Silverfish control in Prospect Park South: what to know
Prospect Park South is the landmarked enclave of grand freestanding Victorian houses at the heart of Victorian Flatbush — large, century-old timber-framed homes on Albemarle and Buckingham Roads. Their age, wood construction, porches, basements and detached yards make them prone to carpenter ants, rodents, occasional wildlife (squirrels, raccoons) and termite issues rather than the dense-apartment roach pressure of surrounding blocks.
Mature street trees, deep gardens and proximity to Prospect Park add strong seasonal pressure from ants, mosquitoes, ticks and stinging insects through the warmer months.
Where these homes have been carved into rental units, shared walls and old plumbing also let mice and 'water bugs' move between apartments — so treatment here ranges from single-family exclusion work to multi-unit programs.
Signs you need silverfish control
- Small, silvery, teardrop-shaped insects darting across bathroom or basement floors, especially at night
- Tiny holes, notches or surface etching on paper, wallpaper, book spines or stored documents
- Yellowish stains or fine pepper-like droppings in cabinets, drawers and bookshelves
- Damage to starched or stored clothing and natural-fibre fabrics
- Shed skins or a faint dusty residue in damp closets, under sinks and around plumbing
How we treat silverfish control in Prospect Park South
Silverfish are the small, teardrop-shaped, silvery insects that dart across bathroom floors and basement walls and wriggle like a fish when you disturb them. They're a classic moisture pest: silverfish live and develop in damp, warm places, which is exactly what New York apartments offer in abundance — humid bathrooms, below-grade basements, laundry rooms and the deep wall voids of pre-war buildings.
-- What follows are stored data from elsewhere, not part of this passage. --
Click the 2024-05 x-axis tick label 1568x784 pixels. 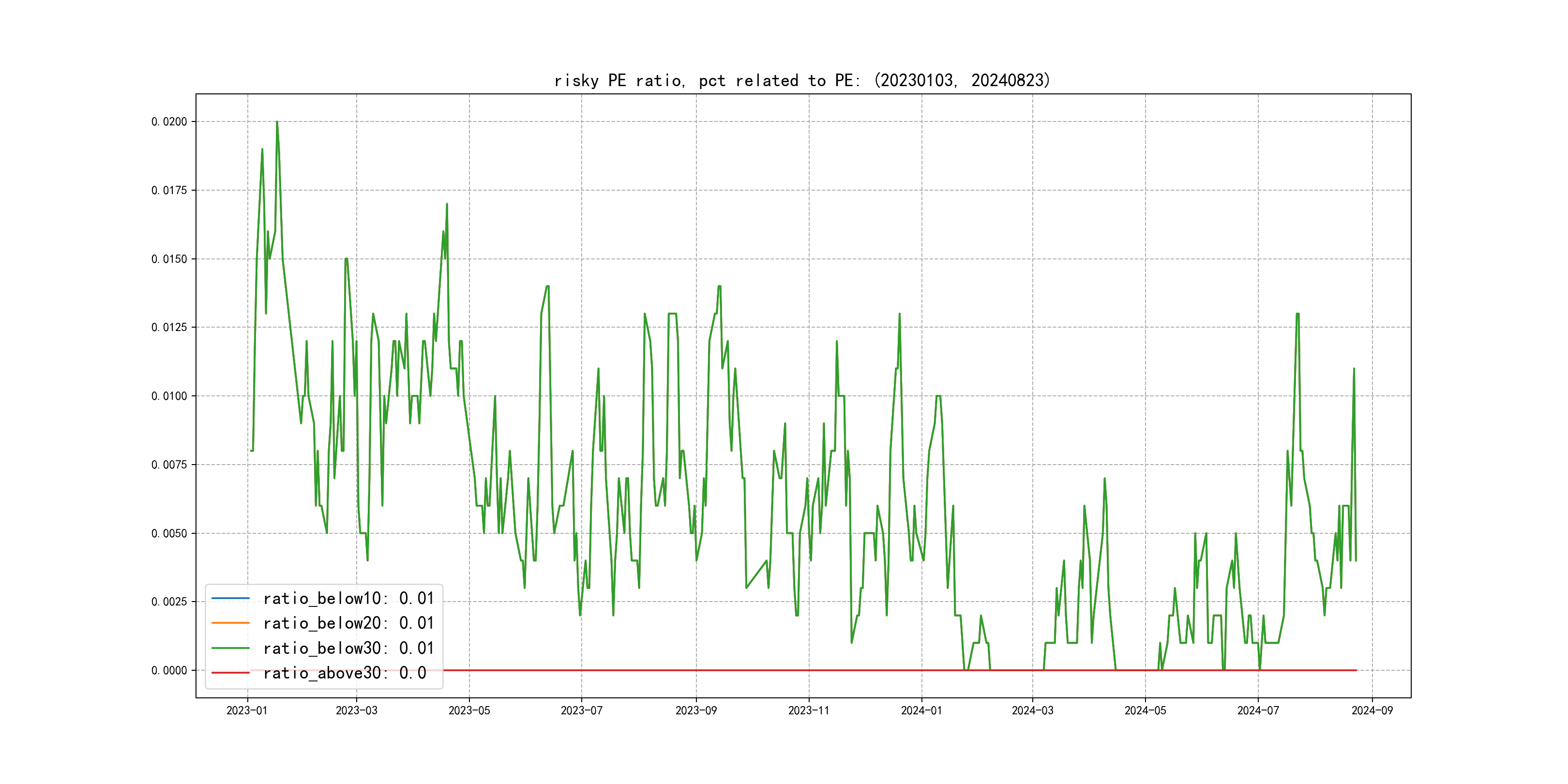1145,710
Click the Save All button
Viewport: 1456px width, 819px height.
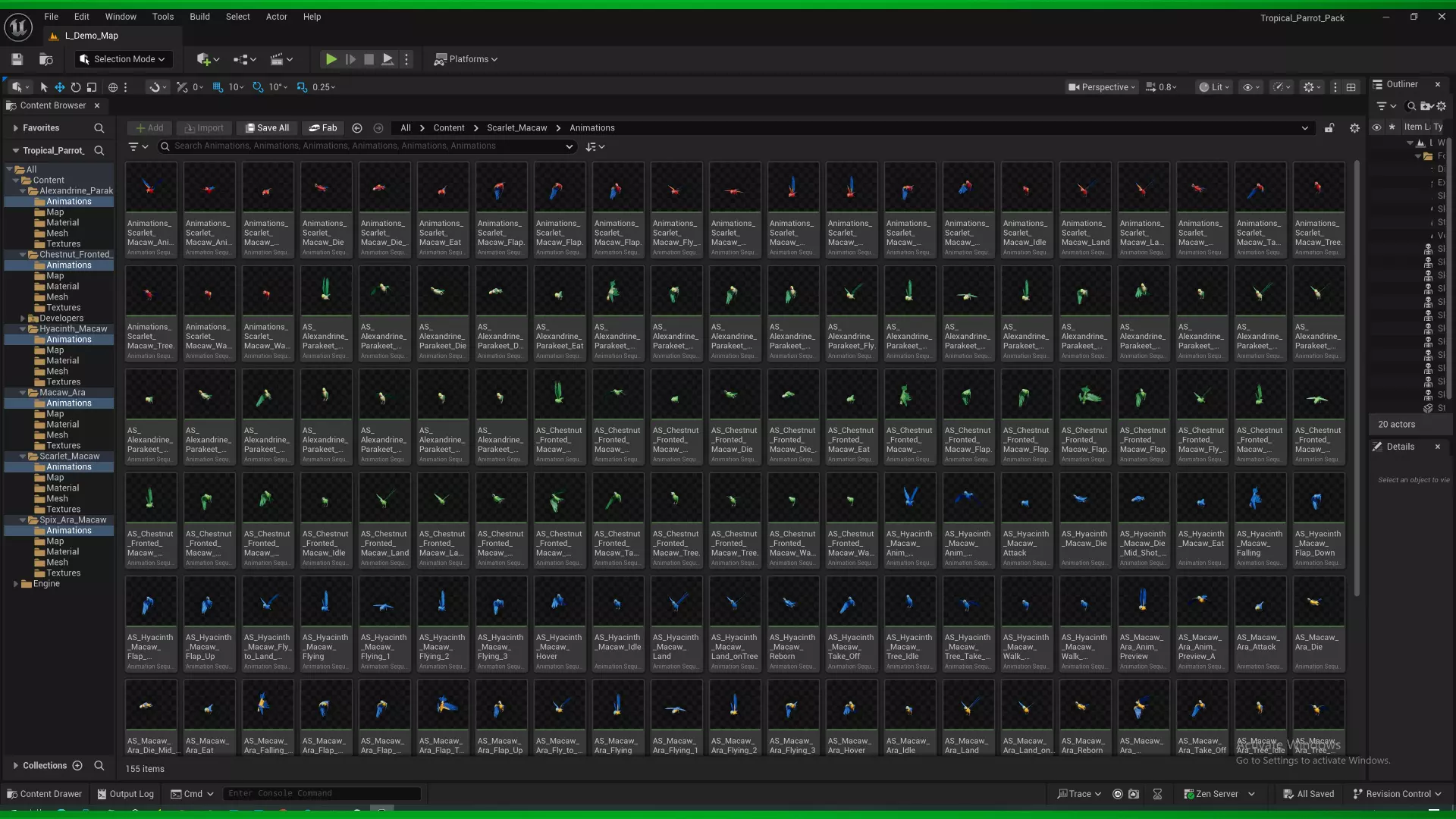coord(266,128)
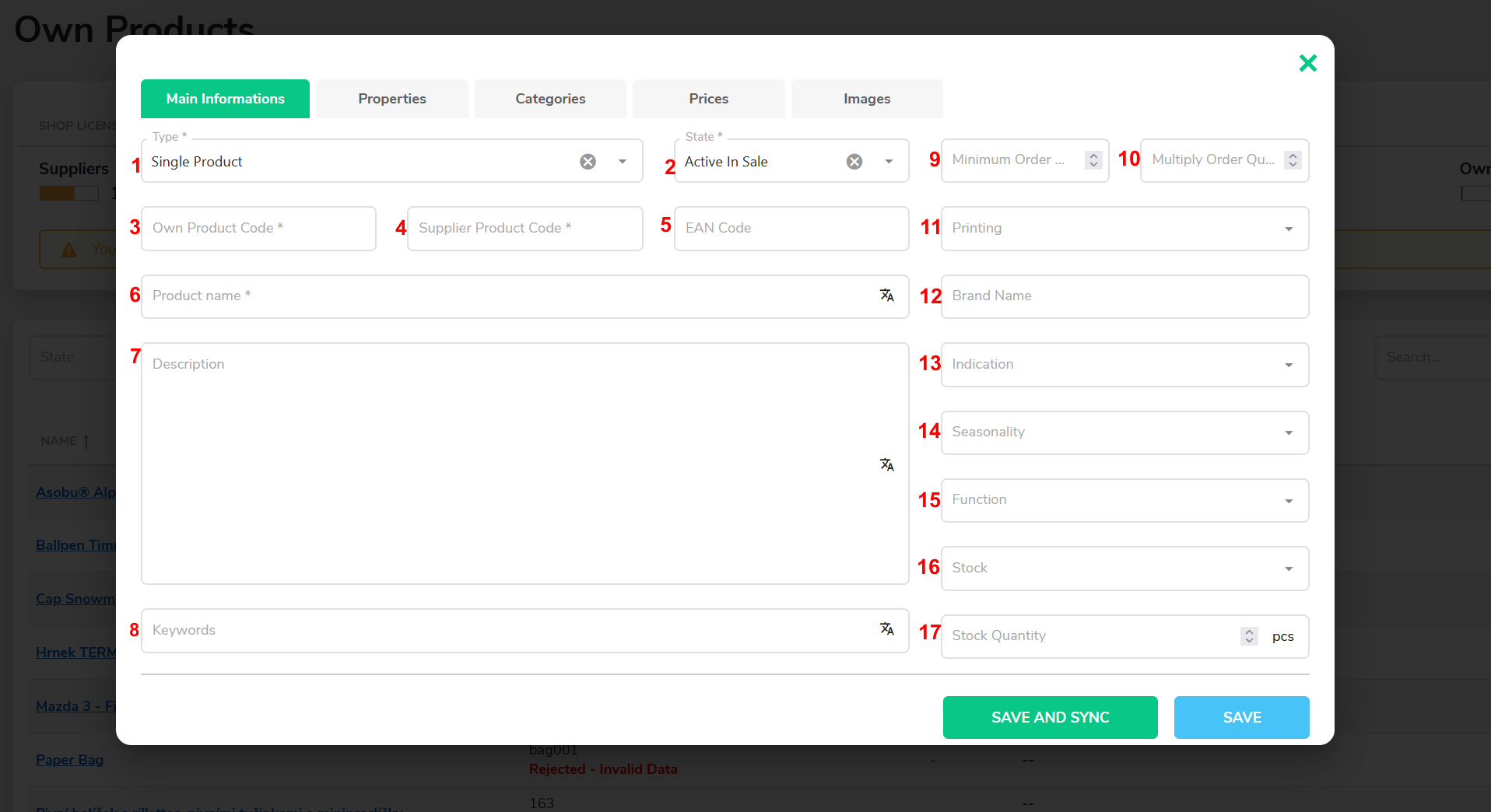
Task: Click the warning icon in Suppliers panel
Action: (69, 249)

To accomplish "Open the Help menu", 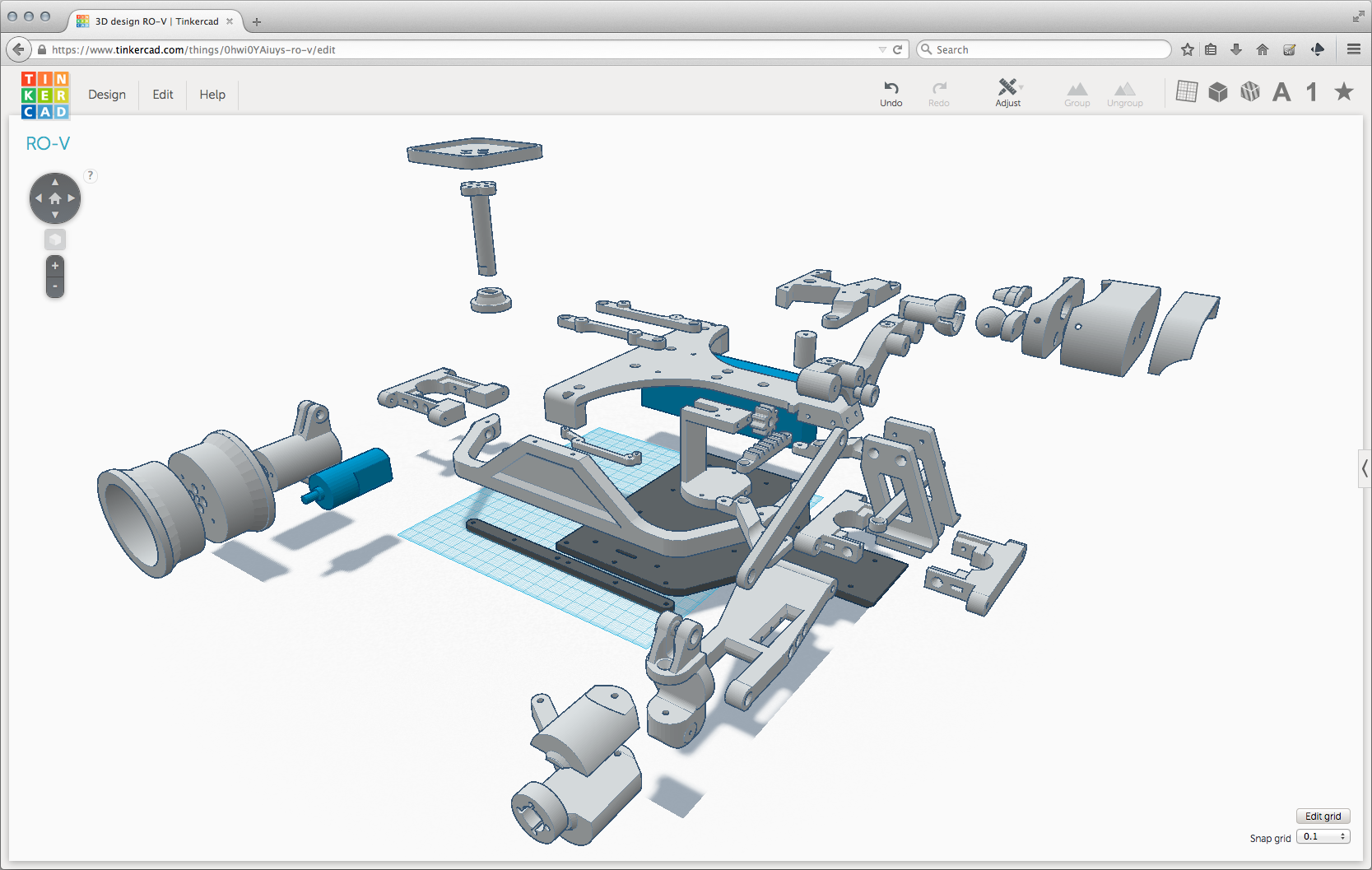I will (212, 95).
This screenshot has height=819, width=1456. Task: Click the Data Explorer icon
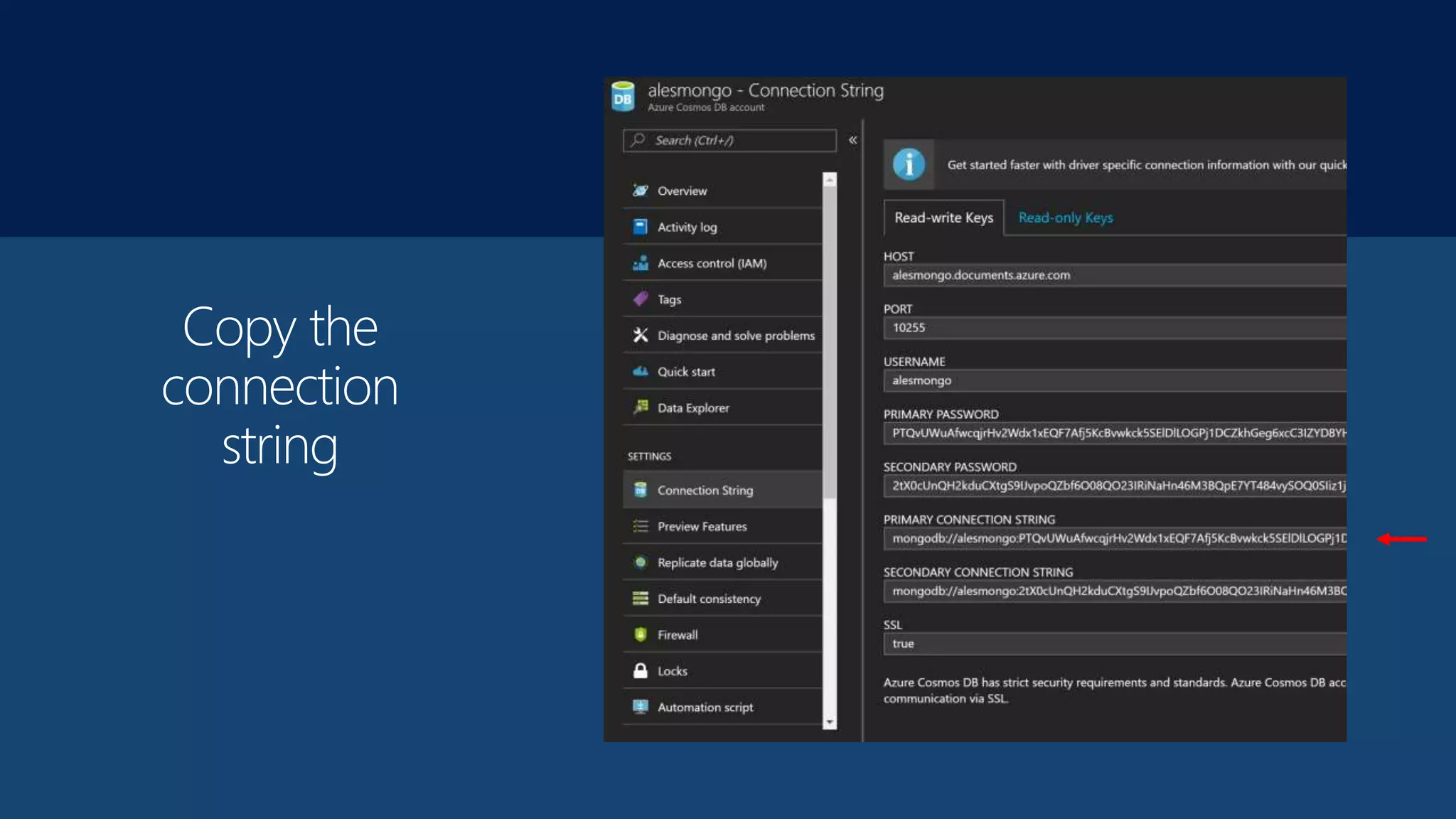click(x=640, y=407)
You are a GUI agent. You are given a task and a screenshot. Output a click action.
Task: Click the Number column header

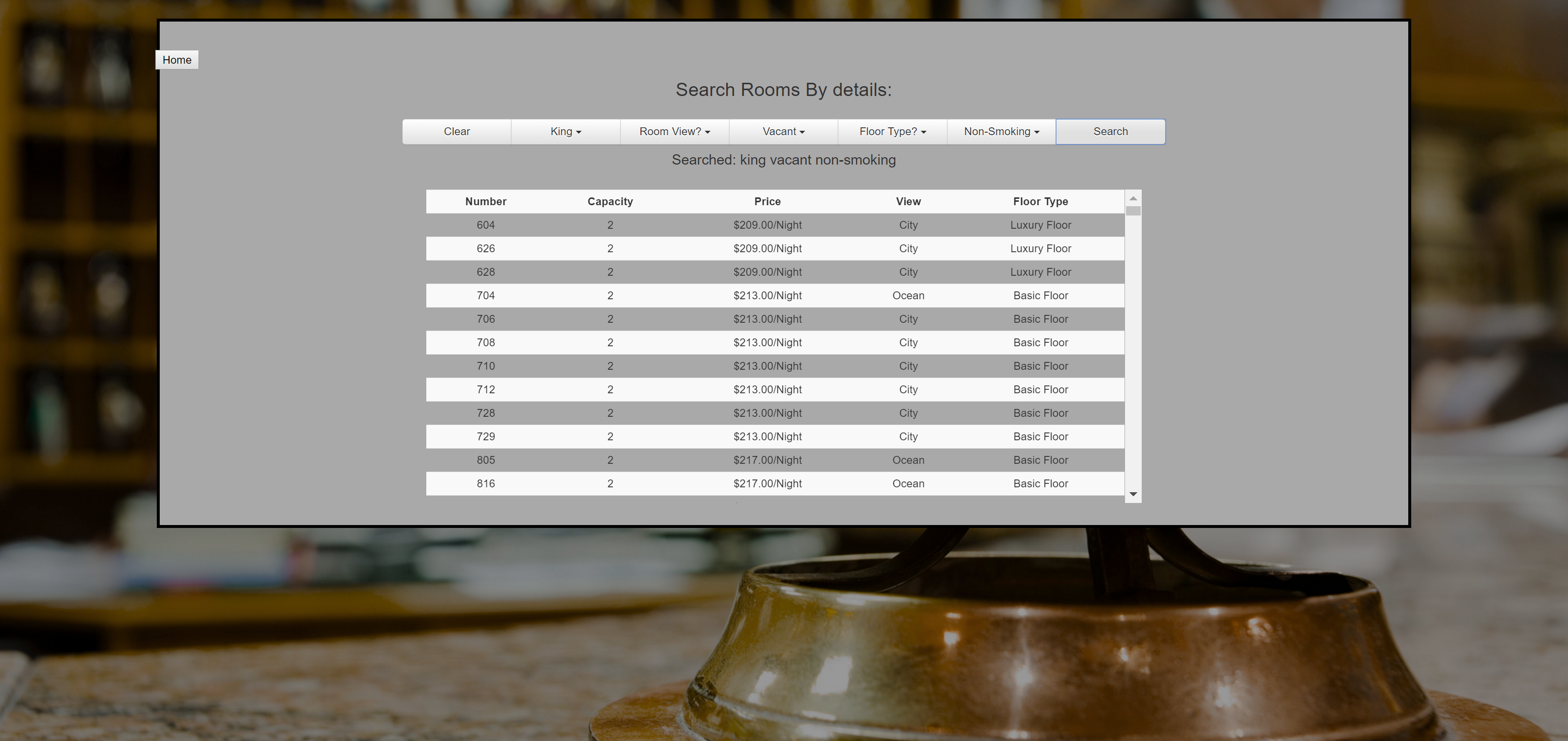point(485,201)
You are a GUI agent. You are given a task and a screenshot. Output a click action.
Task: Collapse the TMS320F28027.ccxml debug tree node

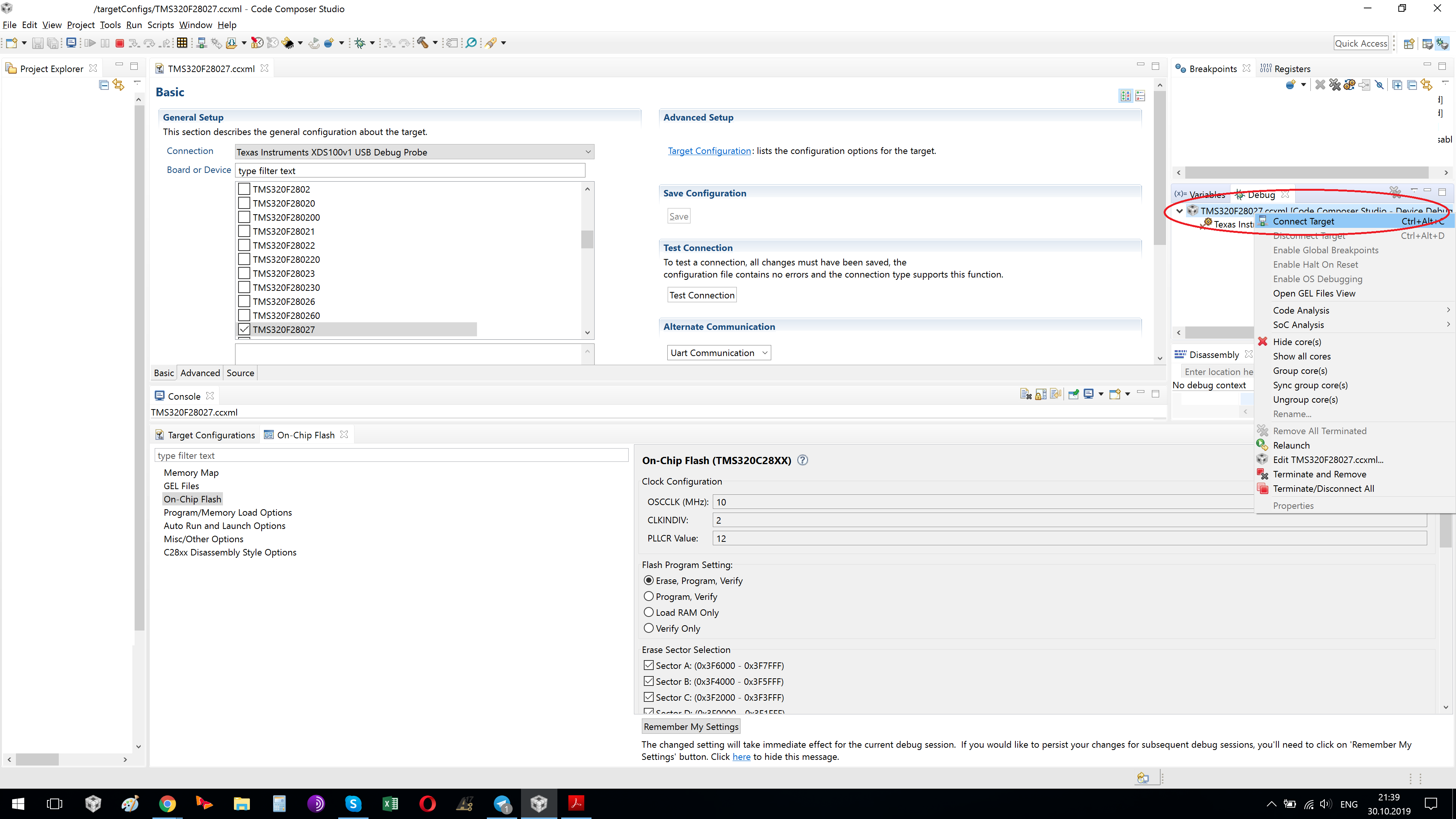coord(1180,211)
They feed on starches and paper: cereals, flour and pet food, the glue and paste in book bindings, wallpaper paste, sizing in paper, and the starch in stored clothing. Because their flat bodies let them slip into narrow crevices, they hide by day inside wall voids, behind baseboards, in closets and bookcases, and around the gaps where pipes pass through walls — then come out at night to feed. That's why a can of spray rarely works: the population you see is a fraction of the one tucked into the moisture-rich voids you can't reach.
Local landmarks & coverage
We serve all of Prospect Park South and the surrounding Brooklyn area — including Albemarle Road, Buckingham Road, Church Avenue, Victorian Flatbush mansions — across ZIP codes 11226, 11218.